Wednesday, December 19, 2012

V & P Trading v. United Charter (Cal. Ct. App. - Dec. 19, 2012)

I love this strategy.

When you're sued by a corporation, find out if the corporation's charter has been suspended (for nonfiling, nonpayment of taxes, etc.).  If you find out they're indeed suspended, do not raise the corporation's lack of capacity as a defense in your answer.  Nor should you file a demurrer or motion for judgment on the pleadings.  That would only notify defendant of the problem, and they'll obtain a revivor by paying their taxes, filing the relevant documents, etc.  That'll let the lawsuit go forward.

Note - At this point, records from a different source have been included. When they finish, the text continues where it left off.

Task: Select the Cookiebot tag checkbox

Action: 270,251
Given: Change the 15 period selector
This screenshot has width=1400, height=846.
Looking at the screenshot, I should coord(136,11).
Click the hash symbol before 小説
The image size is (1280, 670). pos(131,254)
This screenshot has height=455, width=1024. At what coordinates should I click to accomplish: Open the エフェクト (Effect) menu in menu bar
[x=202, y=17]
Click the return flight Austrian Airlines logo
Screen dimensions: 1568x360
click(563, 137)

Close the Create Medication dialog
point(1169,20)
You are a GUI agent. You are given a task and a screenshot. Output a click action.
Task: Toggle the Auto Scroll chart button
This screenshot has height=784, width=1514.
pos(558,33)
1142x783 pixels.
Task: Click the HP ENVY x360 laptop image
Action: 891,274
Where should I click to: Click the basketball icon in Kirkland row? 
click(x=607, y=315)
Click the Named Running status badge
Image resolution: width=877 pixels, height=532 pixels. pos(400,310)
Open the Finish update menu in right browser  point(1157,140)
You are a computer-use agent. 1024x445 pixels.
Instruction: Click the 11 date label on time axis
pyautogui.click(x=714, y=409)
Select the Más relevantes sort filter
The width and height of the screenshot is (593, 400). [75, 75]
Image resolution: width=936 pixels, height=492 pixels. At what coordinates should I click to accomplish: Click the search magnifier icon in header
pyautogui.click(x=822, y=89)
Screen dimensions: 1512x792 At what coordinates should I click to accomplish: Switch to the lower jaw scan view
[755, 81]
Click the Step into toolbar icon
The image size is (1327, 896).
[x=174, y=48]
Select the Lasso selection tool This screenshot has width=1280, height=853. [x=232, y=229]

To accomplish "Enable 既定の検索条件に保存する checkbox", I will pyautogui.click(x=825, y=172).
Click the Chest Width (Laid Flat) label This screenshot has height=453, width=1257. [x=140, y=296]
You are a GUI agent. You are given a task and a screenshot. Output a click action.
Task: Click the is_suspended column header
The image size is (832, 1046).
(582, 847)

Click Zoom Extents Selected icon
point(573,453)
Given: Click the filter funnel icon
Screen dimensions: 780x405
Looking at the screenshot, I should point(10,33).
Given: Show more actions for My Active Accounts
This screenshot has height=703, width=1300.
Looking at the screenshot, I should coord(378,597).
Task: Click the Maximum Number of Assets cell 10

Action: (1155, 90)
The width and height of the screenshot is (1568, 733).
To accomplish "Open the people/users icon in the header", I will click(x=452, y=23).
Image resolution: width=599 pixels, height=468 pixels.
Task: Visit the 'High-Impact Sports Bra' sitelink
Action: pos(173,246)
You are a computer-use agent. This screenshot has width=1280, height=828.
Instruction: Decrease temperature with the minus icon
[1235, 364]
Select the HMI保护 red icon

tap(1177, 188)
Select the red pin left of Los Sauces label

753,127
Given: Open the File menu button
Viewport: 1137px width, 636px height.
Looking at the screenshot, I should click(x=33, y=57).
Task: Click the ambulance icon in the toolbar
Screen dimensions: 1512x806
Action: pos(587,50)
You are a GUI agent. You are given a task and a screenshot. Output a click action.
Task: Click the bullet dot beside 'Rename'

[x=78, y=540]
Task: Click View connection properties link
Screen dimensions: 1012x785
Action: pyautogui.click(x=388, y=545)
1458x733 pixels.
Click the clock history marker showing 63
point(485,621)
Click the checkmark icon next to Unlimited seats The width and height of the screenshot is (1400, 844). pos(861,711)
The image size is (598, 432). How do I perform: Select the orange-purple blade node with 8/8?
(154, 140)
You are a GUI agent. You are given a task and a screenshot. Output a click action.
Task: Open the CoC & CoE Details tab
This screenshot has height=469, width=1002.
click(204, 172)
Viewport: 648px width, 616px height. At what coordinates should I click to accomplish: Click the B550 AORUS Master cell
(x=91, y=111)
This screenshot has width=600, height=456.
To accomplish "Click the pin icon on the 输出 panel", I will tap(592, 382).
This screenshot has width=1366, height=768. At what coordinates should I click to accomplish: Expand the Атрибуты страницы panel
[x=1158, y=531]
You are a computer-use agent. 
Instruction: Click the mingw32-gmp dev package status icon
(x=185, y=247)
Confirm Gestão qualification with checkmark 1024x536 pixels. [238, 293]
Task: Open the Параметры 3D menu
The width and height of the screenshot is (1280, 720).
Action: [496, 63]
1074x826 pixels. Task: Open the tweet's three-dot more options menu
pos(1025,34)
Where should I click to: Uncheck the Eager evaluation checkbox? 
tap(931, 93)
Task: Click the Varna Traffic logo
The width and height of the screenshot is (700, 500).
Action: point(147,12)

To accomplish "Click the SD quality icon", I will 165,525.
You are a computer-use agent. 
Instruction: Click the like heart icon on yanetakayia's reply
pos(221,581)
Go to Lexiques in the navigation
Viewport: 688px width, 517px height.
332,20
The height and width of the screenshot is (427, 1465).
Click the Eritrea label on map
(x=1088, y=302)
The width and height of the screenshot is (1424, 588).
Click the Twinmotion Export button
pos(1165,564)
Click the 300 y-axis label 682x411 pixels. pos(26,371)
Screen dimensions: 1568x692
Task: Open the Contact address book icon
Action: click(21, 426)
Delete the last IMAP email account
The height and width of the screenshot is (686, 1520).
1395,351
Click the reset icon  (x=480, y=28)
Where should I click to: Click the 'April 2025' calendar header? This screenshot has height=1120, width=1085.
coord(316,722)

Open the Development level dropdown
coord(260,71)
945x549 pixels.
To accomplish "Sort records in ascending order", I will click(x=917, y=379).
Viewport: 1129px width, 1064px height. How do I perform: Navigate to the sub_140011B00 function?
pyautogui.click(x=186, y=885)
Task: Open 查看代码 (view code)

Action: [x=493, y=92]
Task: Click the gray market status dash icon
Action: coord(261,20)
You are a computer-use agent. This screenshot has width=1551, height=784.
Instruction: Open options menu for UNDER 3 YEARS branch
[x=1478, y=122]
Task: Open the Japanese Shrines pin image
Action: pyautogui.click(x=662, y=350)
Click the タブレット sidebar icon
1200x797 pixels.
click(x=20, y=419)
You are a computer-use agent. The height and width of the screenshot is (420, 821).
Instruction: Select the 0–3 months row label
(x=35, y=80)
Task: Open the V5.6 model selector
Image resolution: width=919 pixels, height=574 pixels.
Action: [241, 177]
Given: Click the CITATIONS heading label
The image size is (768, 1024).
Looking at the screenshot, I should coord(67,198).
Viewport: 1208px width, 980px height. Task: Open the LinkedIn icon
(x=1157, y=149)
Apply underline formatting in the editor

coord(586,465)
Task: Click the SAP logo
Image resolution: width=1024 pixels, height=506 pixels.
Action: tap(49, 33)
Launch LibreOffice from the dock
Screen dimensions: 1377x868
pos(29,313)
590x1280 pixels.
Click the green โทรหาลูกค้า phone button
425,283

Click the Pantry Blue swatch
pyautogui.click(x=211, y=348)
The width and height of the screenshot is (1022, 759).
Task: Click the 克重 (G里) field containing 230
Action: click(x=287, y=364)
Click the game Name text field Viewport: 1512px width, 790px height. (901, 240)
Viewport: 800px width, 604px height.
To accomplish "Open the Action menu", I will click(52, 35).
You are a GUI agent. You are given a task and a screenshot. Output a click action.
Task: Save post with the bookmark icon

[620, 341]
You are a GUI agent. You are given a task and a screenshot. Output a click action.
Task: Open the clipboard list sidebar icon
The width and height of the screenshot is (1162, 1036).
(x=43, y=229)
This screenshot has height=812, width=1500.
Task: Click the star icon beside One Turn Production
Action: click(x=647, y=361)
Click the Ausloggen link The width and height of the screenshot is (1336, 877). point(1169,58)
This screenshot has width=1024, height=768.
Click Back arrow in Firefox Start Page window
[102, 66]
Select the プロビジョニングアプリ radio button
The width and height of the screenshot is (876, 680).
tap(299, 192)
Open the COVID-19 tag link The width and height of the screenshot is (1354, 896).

Here's what you do instead:  assert only a statute of limitations defense in your answer.  Wait for the limitations period to expire.  THEN file a motion to dismiss (or summary judgment motion, etc.) on limitations grounds.  Because at that point, plaintiff's screwed.  They can still get a revivor, but the fact that they were suspended mean the filing of the lawsuit didn't toll the limitations period.  So they lose.  Even if, on the merits, they're right.

I'm not saying that defendant deliberately did this here.  Indeed, in light of the defendant's somewhat inexplicable discovery strategy, there's some reason to believe they didn't.

But they should have.  And so should you.

And when you do, cite this case as proof that the strategy works.  With a footnote citing this post as proof that your approach isn't sleazy, but rather a product of zealous advocacy that totally rocks.

Because -- as I half-jokingly tell my students -- a procedural victory is often even sweeter than a victory on the merits.  Because it proves you're the better lawyer.  Even if your case stinks.